Data Science

How We Built an Internal Library That Powers Half of Snowflake's Streamlit Apps

When Streamlit was acquired by Snowflake in 2022, one of the big goals was to integrate Streamlit into the heart of Snowflake’s product offerings. We knew the potential of Streamlit — how quickly it could be used to turn data scripts into powerful apps — and we were excited to see how that could scale at Snowflake.

On the Streamlit data team, we’re big believers in dogfooding, using our own tools to solve real problems. So, naturally, we wanted to start building with Streamlit inside of Snowflake as soon as possible.

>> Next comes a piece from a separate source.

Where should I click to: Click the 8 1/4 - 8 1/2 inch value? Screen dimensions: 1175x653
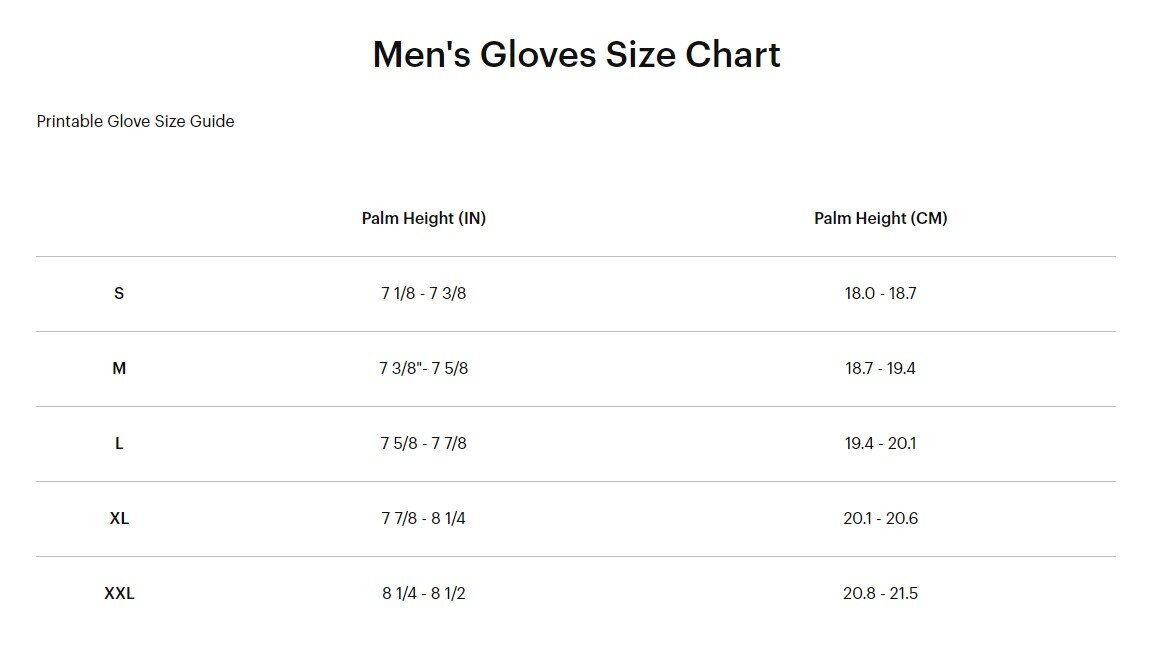423,594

But, we weren’t casual Streamlit developers; we are power users. We have strong opinions about what a great development experience should feel like. Rather than each of us hacking away in isolation, we decided to build something more scalable — a shared internal platform that could support Streamlit development across the company.

So we created a monorepo (a single Git repository with common tooling set up to hold lots of different apps). It started small — just five of us building a handful of apps for our own work. But, it quickly took off, and more teams wanted to start using the platform.

Today, that platform supports more than 70 teams across Snowflake building more than 500 different Streamlit apps. These apps do everything from surfacing product metrics and analyzing pipelines to supporting executive dashboards and customer success tools. In fact, the apps built on this platform now account for more than 50% of all Streamlit app views inside of Snowflake.

What started as five people dogfooding a product they loved has become a core part of how Snowflake operates. And we’re just getting started.

In this post, I want to tell you about the platform we built, and some of the main features that help make it such a popular platform for other teams building Streamlit apps at Snowflake. We’ll dive into the specific technical choices and hard-won lessons that you can apply to build your own scalable internal Streamlit developer platform.

We built a platform¹ that:

  • Supports local-first development (if desired), so developers can use their editors of choice to actually build the app (VSCode and Pycharm being the most popular choices by far)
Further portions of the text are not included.